Les parents soulagés

Selon Me Spinosi, l'arrêt de la CEDH «fera évidemment jurisprudence en France et ailleurs».

La Cour y admet que la France a pour buts «légitimes» la protection de la santé et des droits et des libertés d'autrui.

Elle relève aussi que le refus des autorités françaises de reconnaître les filiations d'enfants nés par GPA à l'étranger «procède de la volonté de décourager ses ressortissants de recourir hors de France à une méthode de procréation qu'elle prohibe sur son territoire».

Certes, les deux couples concernés mènent une vie familiale «dans des conditions globalement comparables» à celles d'autres familles en France, constatent les juges.

Mais leurs enfants se trouvent «dans une situation d'incertitude juridique», qui «porte atteinte à leur identité au sein de la société française» et les empêchera le jour venu d'hériter dans des conditions aussi favorables que d'autres, déplorent les juges.
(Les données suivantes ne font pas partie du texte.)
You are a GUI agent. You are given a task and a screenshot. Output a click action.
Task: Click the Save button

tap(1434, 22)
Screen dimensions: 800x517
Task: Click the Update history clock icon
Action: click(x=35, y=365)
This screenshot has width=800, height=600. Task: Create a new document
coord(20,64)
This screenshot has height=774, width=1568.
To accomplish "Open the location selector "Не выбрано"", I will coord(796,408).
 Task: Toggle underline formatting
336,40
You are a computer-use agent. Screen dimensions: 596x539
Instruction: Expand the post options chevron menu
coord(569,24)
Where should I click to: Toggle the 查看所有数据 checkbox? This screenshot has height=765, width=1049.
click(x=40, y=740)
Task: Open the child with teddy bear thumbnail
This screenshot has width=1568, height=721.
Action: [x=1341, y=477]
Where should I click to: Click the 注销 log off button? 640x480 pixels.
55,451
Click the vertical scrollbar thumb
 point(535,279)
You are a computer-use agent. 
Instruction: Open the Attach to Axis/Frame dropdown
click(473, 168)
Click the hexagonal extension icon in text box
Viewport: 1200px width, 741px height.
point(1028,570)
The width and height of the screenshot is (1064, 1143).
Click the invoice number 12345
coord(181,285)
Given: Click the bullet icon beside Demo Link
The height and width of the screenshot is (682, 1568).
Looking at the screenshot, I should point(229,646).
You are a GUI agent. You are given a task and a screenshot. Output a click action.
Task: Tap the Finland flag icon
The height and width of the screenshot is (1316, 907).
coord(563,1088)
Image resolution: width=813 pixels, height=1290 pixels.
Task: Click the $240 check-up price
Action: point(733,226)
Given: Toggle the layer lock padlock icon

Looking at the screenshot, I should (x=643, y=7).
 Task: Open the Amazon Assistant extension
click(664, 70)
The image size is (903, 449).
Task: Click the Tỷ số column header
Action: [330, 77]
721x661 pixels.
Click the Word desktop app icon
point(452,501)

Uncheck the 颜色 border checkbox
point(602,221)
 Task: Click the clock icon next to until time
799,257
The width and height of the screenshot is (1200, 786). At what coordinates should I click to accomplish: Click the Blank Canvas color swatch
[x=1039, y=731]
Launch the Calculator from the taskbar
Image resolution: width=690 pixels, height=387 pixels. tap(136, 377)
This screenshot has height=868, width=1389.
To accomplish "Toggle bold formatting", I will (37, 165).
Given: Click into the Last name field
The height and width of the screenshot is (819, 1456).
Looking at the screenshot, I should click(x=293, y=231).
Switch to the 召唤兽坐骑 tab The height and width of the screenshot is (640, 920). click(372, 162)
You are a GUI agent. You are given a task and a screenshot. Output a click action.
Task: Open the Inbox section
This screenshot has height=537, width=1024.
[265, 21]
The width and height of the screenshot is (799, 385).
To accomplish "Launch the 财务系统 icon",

«On ne saurait prétendre qu'il est conforme à l'intérêt supérieur de l'enfant de le priver d'un lien juridique de cette nature alors que la réalité biologique de ce lien est établie» au moins avec leur père, note encore la Cour : sur ce point, la France est allée «au-delà de ce que lui permettait sa marge d'appréciation».

Elle a décidé d'allouer à chacun des enfants 5000 euros au titre du dommage moral.

«C'est un très grand soulagement», s'est réjoui Dominique Mennesson, le père des jumelles qui a désormais la possibilité de faire reconnaître sa paternité.

Il a également appelé la France à «ne pas contester cette décision» : elle a théoriquement le droit dans un délai de trois mois de demander un renvoi de l'affaire devant l'instance suprême de la CEDH, la Grande Chambre.

Selon Me Spinosi, «2000 enfants en France sont placés dans une situation identique à celle des filles Mennesson».

Trois autres affaires similaires visant la France sont actuellement pendantes devant la CEDH, qui est également saisie du refus des autorités italiennes et belges de reconnaître des GPA étrangères.

Totalement interdite en France et dans une majorité d'autres États de l'UE, la GPA est autorisée pour les couples hétérosexuels dans certains pays en Europe, comme la Grande-Bretagne et les Pays-Bas.